Людка, шмыгая вокруг стола, наполнила две тарелки всеми закусками сразу, поставила перед ребятами, и те сосредоточенно принялись наворачивать, усиленными темпами продвигаясь к горячему. Тут ничего нельзя было пропустить — Ирина Игнатьевна готовила фантастически — и взять, к примеру, соленый груздь, не подцепив заодно фарфоровым ковшиком маринованных опят, — был грех непростительный.
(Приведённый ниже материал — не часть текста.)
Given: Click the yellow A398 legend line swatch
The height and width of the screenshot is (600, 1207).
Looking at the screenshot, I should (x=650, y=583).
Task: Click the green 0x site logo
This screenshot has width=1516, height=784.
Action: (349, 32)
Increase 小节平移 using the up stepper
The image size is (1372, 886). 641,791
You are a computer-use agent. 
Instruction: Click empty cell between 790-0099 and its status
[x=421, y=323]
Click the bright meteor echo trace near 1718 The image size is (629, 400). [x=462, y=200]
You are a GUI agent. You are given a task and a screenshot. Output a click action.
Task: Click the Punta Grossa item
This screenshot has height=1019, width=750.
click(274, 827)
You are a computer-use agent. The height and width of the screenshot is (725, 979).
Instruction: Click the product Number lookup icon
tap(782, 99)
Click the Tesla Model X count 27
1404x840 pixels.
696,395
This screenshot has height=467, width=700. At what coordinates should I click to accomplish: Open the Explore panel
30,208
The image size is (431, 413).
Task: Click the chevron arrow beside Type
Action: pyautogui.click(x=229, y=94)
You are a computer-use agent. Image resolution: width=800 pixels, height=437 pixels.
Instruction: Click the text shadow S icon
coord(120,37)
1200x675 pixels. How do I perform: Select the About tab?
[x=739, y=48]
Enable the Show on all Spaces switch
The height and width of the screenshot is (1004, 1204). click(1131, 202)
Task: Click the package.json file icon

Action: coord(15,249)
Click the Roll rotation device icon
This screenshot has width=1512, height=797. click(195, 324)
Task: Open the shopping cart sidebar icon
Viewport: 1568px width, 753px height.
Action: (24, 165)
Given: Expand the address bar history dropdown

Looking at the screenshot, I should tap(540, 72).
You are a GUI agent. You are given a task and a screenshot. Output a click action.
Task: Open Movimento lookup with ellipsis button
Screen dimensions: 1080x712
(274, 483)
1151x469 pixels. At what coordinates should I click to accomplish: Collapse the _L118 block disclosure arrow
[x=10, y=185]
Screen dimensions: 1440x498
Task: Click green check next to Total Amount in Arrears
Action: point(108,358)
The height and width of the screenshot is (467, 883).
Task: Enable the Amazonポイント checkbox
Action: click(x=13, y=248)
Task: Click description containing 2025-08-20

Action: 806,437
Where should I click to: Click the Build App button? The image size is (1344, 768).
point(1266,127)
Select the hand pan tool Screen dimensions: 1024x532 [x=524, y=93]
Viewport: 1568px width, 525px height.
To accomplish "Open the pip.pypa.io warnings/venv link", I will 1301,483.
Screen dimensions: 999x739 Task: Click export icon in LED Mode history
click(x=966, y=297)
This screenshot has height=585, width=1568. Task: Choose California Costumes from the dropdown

К тому же, обоих не очень интересовала всегда модная тема гомосексуализма, как и вообще любая патология.
К десерту у Минчиных, помимо Ирининых пирогов с ревенем и черникой, всегда подавали фирменные пирожные из «Норда»: желтоватый хрустящий конус, заполненный неуправляемым, с обоих концов выползающим, сливочным кремом, «картошку», фруктовые корзинки, и главное, «пти фюр» — крошечные шоколадные кирпичики. Людка называла их «птифюрчиками» и всегда пододвигала блюдо к Андрюше — в память о первом визите, когда, отчаянный сладкоежка, он в одиночку умял чуть не всю коробку, не поднимая глаз на гостей. Те косились, но — люди интеллигентные — молчали. Понимали: мальчик из провинции.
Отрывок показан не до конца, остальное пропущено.